E2E tests require proper GitHub Models API access:

Required Permissions:

  • contents: read - for repository access
  • models: read - Required for GitHub Models API access

Environment Variables:

  • GITHUB_TOKEN: ${{ secrets.GITHUB_TOKEN }} - for Codex runtime
  • GITHUB_MODELS_KEY: ${{ secrets.GITHUB_TOKEN }} - for LLM runtime (expects different env var name)

Both runtimes authenticate against GitHub Models but expect different environment variable names.

The workflow ensures quality gates at each step:

  1. test job - Unit tests + smoke tests (all platforms)
  2. build job - Binary compilation (depends on test success)
  3. integration-tests job - Comprehensive runtime scenarios (depends on build success)
  4. create-release job - GitHub release creation (depends on integration-tests success)
  5. publish-pypi job - PyPI package publication (depends on release creation)
  6. update-homebrew job - Homebrew formula update (depends on PyPI publication)

Each stage must succeed before proceeding to the next, ensuring only fully validated releases reach users.

All integration tests run on:

  • Linux: ubuntu-24.04 (x86_64)
  • macOS Intel: macos-13 (x86_64)
  • macOS Apple Silicon: macos-14 (arm64)

Python Version: 3.12 (standardized across all environments) Package Manager: uv (for fast dependency management and virtual environments)

  • ✅ Runtime setup scripts execute successfully
  • ✅ Binaries are downloaded and installed correctly
  • ✅ Binaries respond to basic commands
  • ✅ APM can detect installed runtimes
  • ✅ Configuration files are created properly
  • ✅ Workflow compilation works (without execution)
  • ✅ Complete golden scenario from README works
  • apm runtime setup copilot installs and configures GitHub Copilot CLI
  • apm runtime setup codex installs and configures Codex
  • apm runtime setup llm installs and configures LLM
  • apm init my-hello-world creates project correctly
  • apm install handles dependencies
  • apm run start --param name="Tester" executes successfully
  • ✅ Real API calls to GitHub Models work
  • ✅ Parameter substitution works correctly
  • ✅ MCP integration functions (GitHub tools)
  • ✅ Binary artifacts work across platforms
  • ✅ Release pipeline integrity (GitHub Release → PyPI → Homebrew)
  • Smoke tests: Fast feedback (2-3 min) on every change
  • E2E tests: High confidence (15 min) only when shipping
  • Smoke tests use no API credits
  • E2E tests only run on releases (minimizing API usage)

◇ ◇ ◇

▶ [Goal of the exercise]: Write the next part of the testing and release-pipeline notes above, picking up after the last bullet.

◇ ◇ ◇

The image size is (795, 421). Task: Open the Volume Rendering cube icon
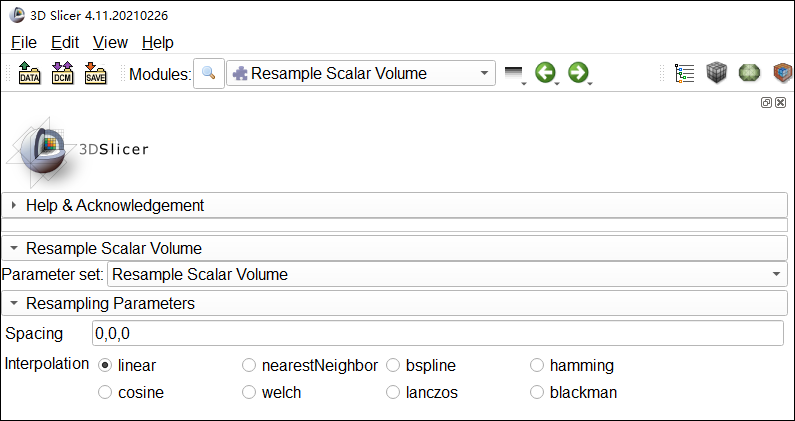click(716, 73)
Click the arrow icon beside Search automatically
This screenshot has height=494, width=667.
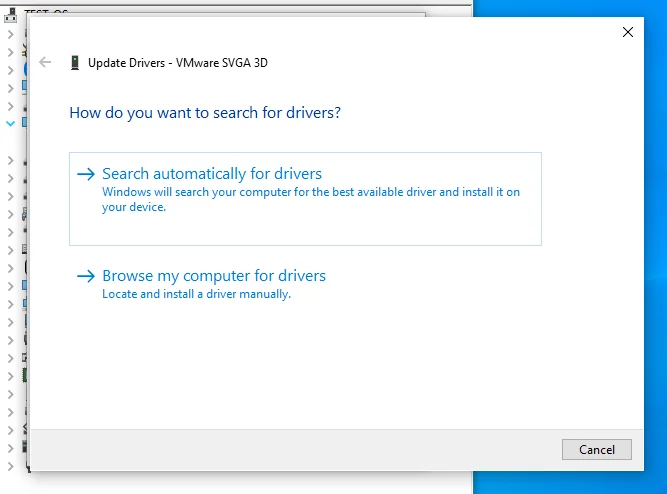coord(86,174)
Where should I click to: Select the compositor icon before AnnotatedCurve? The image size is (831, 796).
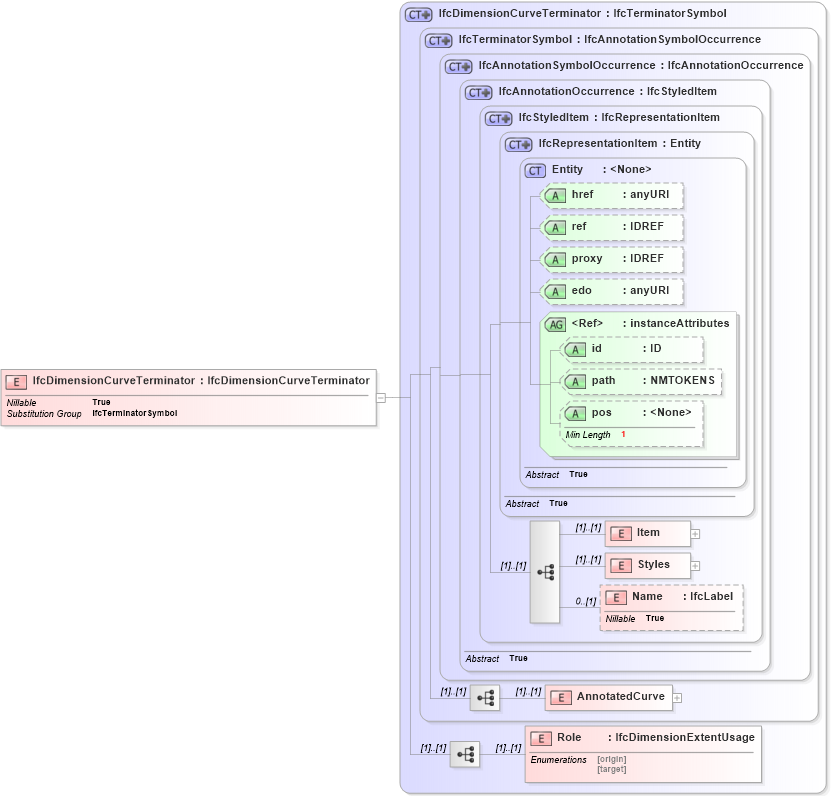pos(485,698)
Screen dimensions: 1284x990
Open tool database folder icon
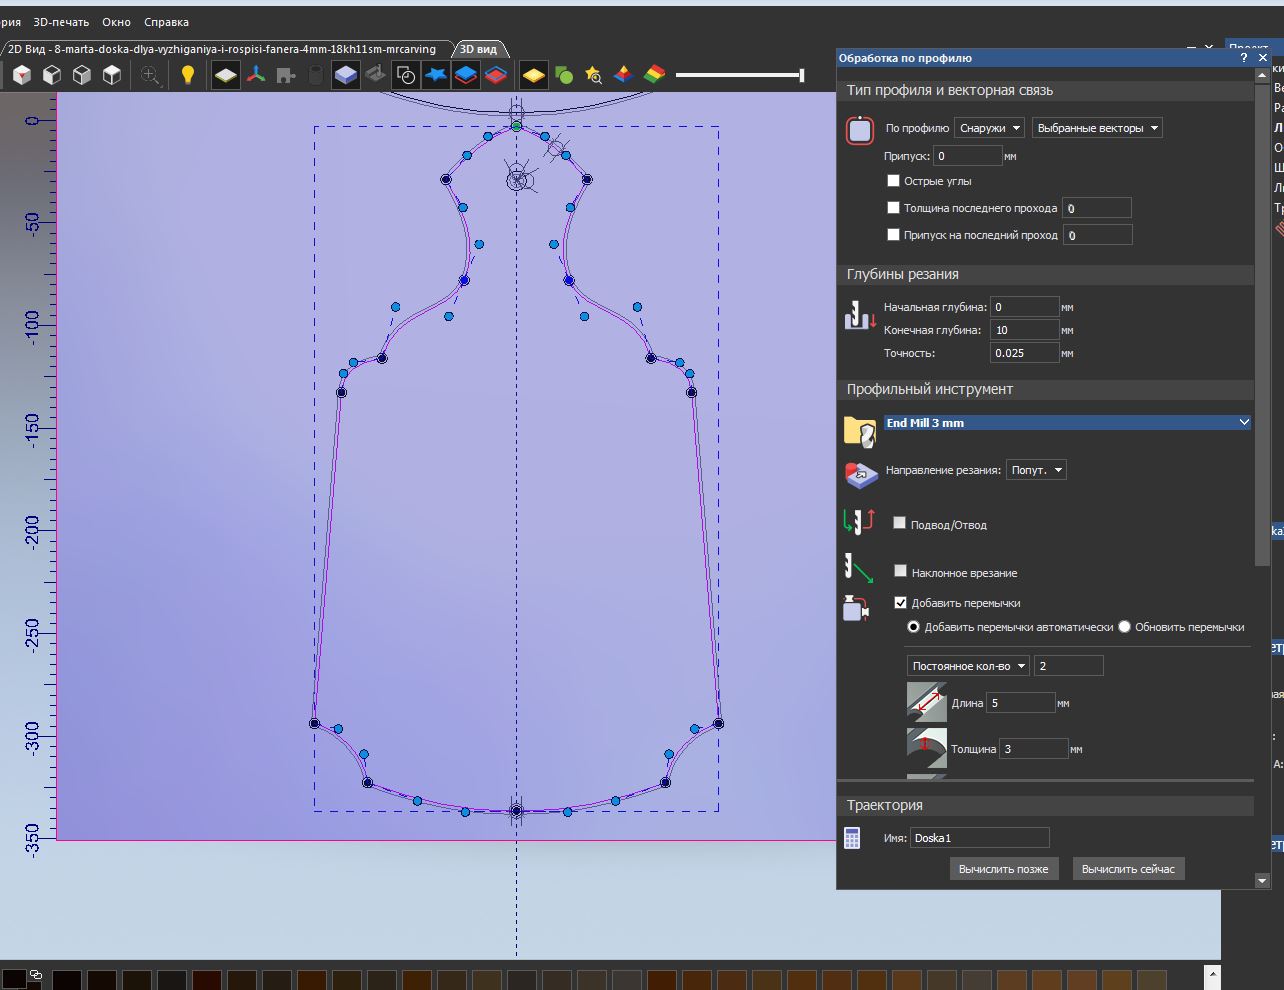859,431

◇ ◇ ◇

▶ [Response to the exercise]:
  • Manual workflow dispatch for test builds without publishing
  • Tests run on all supported platforms
  • Catches platform-specific runtime issues
  • E2E tests must pass before any publishing steps
  • Multi-stage release pipeline ensures quality gates
  • Guarantees shipped releases work end-to-end
  • Users can trust the README golden scenario
  • Cross-platform binary verification
  • Automatic Homebrew formula updates
  • Check runtime setup script output
  • Verify platform compatibility
  • Check network connectivity for downloads
  • Use the unified integration script first: Run ./scripts/test-integration.sh to reproduce the exact CI environment locally
  • Verify GITHUB_TOKEN has required permissions (models:read)
  • Ensure both GITHUB_TOKEN and GITHUB_MODELS_KEY environment variables are set
  • Check GitHub Models API availability
  • Review actual vs expected output
  • Test locally with same environment
  • For hanging issues: Check command transformation in script runner (codex expects prompt content, not file paths)
  1. Add a smoke test for runtime setup, marked @pytest.mark.requires_runtime_<name> (and add the marker entry to _MARKER_CHECKS in tests/integration/conftest.py if the runtime is brand new).
  2. Add an E2E test for the golden scenario with the new runtime, marked @pytest.mark.requires_e2e_mode and any token markers it needs.
  3. Update the CI matrix if the runtime introduces new platform support.
  1. Add a smoke test for compilation/validation.
  2. Add an E2E test if the feature requires API calls — pick the smallest set of markers that captures its real preconditions (requires_github_token, requires_network_integration, etc.) so contributors without those credentials still get a clean SKIPPED rather than a hard failure.
  3. Keep tests focused and fast.

This testing strategy ensures we ship with confidence while maintaining fast development cycles.